Bringing the planet back to life: How to prevent bushfires destroying land

The secret lies with the aboriginal people

Whether you’re a resident of Australia, have been there on holiday, or have simply seen photos of their country ravaged by fires, it’s hard to stomach what is happening to the beauty of their landscape.

The fires have been fuelled by a combination of extreme heat, prolonged drought and strong winds as temperatures hit record-breaking heights from the impact of climate change.

Last year, their hottest day yet was recorded on December 18 at 41.9C – closing in on the highest temperature ever recorded on the planet from the Sahara Desert at 57.7C.

Every state and territory in Oz have experienced fires, with the biggest burning along stretches of the eastern and southern coast, including areas around Sydney and Adelaide.

[Credit: Shutterstock]

Now, it seems the secret to controlling them and minimising future devastation lies with the indigenous people thanks to their millennia-old knowledge of the land.

Utilising their expertise, the Firesticks Alliance organisation is now hoping to revive aboriginal land management wisdom and techniques to reinstate healthy land.

Speaking about the goals, lead fire practitioner Victor Steffensen said that by implementing this knowledge, they can restore landscapes including water quality and animal welfare.

Victor explained: “The good fires, they’re nurturing and it’s all about putting love in the landscape and spending more time to burn the right way.”

Chatting to Positive News, he added: “When we do that, we look after the land better.

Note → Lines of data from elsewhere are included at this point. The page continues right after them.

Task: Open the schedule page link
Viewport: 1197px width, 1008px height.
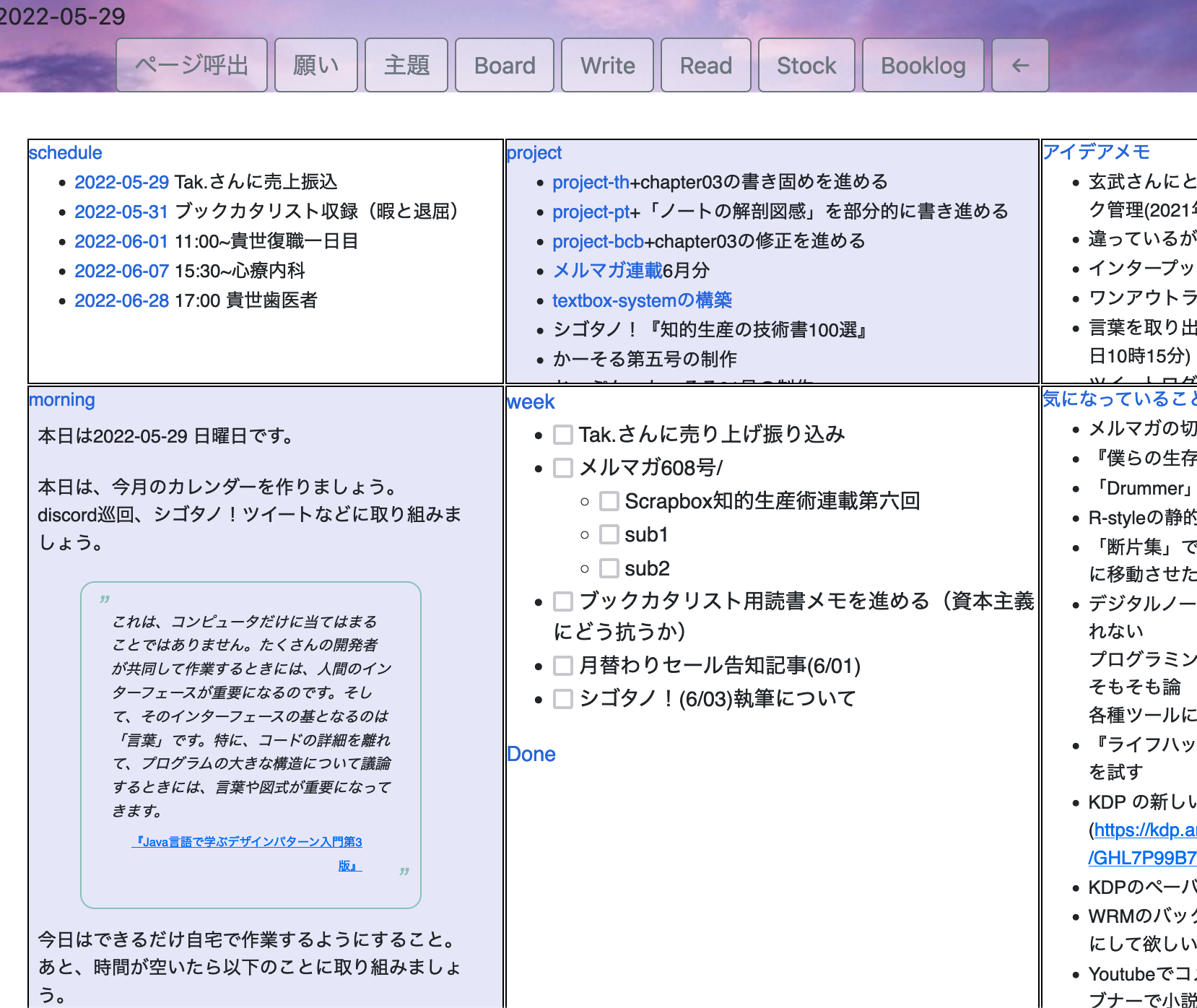Action: [65, 152]
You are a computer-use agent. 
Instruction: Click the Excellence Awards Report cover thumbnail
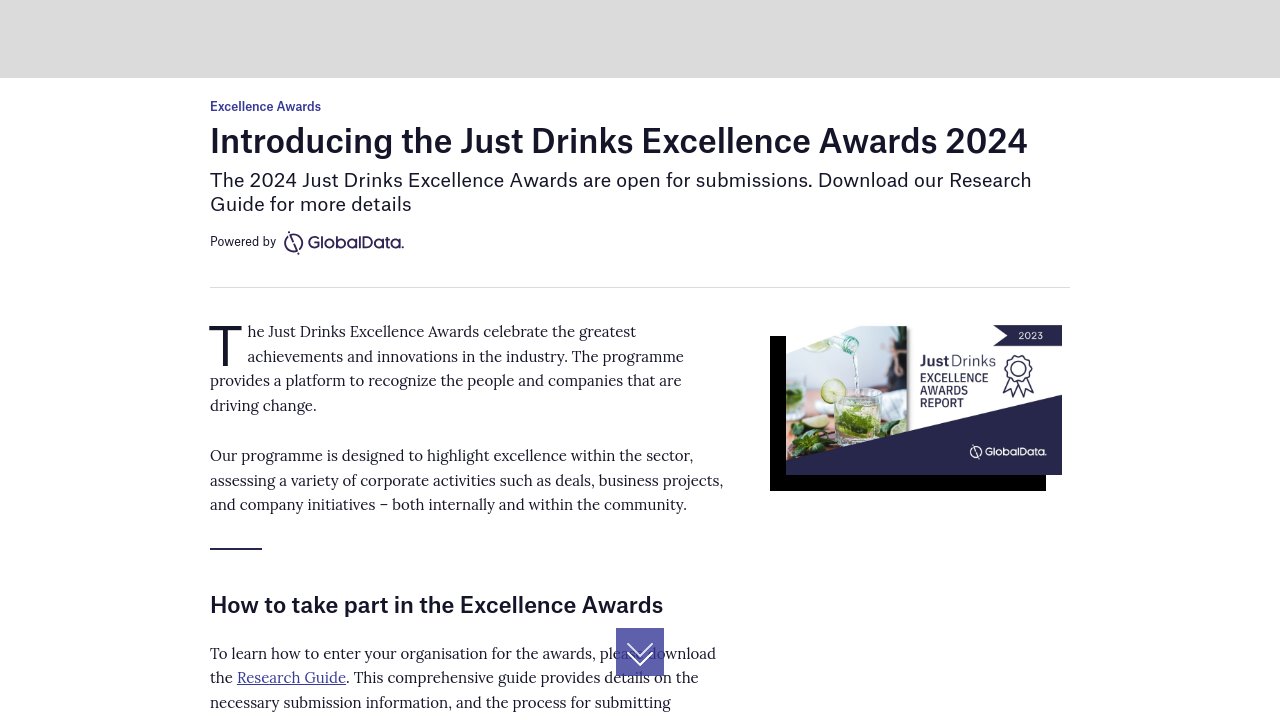(x=915, y=405)
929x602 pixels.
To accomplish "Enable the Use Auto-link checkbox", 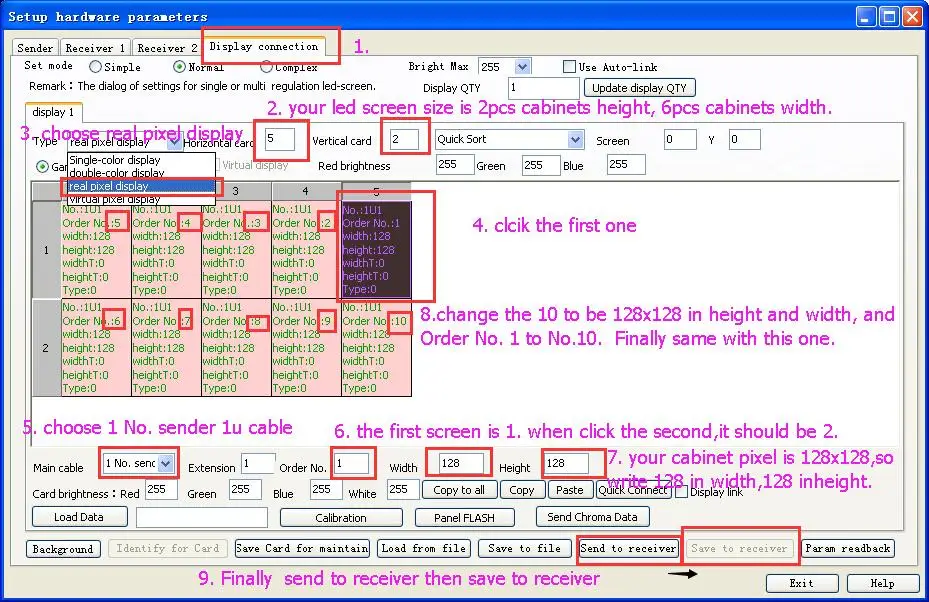I will (x=568, y=67).
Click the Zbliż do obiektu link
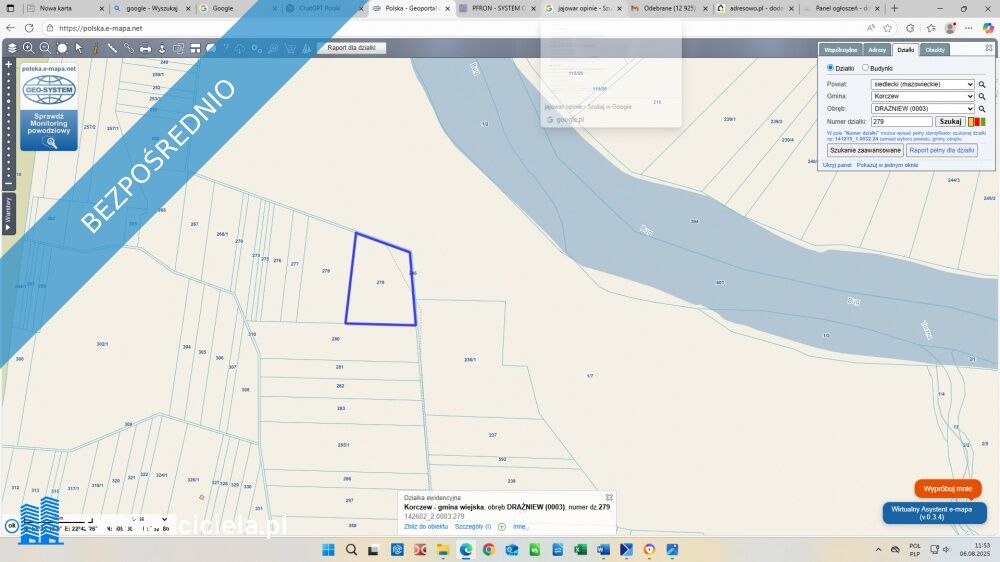This screenshot has width=1000, height=562. [426, 526]
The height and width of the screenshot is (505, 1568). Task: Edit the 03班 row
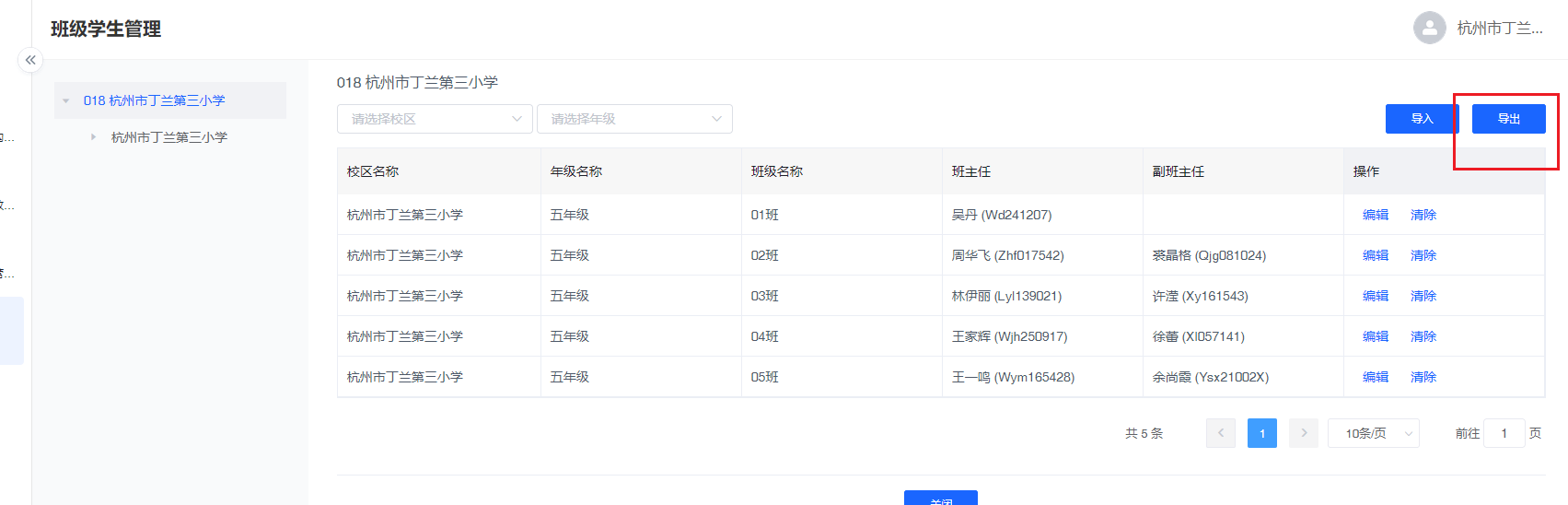[1375, 296]
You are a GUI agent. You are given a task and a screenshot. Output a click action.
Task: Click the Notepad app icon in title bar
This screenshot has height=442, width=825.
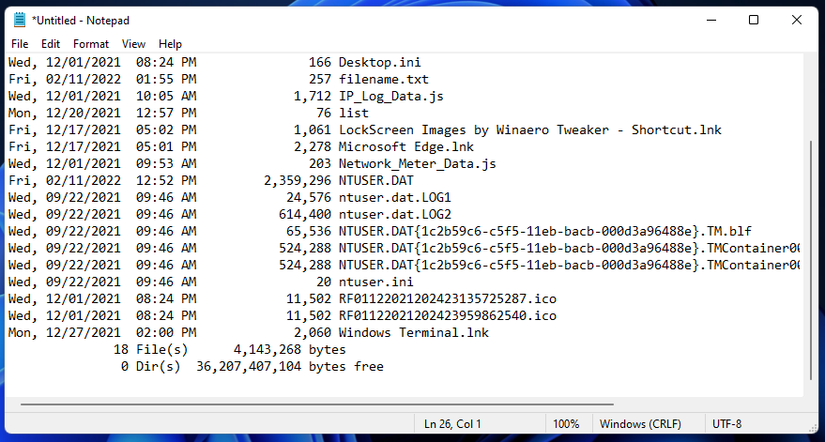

The land has a better health and better resilience and it becomes fruitful.”

[Credit: Firesticks Alliance Instagram]

Victor explained that all of the areas which Firesticks Alliance have managed from burning fire “the right way”, were unaffected by the 2019 wildfires.

This is because their skills and management of the land meant that when they deadly wildfires struck those areas, they simply went out rather than thriving and spreading.

He concluded: “I really hope that people in this country start working together and know that the indigenous knowledge of this country is crucial for our future.

“The sooner people realise that it benefits everyone, the better. We really don’t have any more time left, and it’s all about making a change now. We need to get on with it.”

The Firesticks Alliance crew now aim to shine a light on cultural burning which uses small-scale burns at the right time of year to minimise the risk of bigger deadlier wildfires.

These low-key burns of unused vegetation help restore habitats by eliminating what is no longer needed and encouraging healthy food and native grass to grow back.

Currently, however, western practice involves applying fire to the land to manage the build-up of fuel – yet these burn too hot and can destroy local habitats rather than heal them.

Only by listening to the indigenous people can we grasp how to maintain a healthy planet; including rainforest ecosystems, regrowth, and wildlife such as wallabies and kangaroos.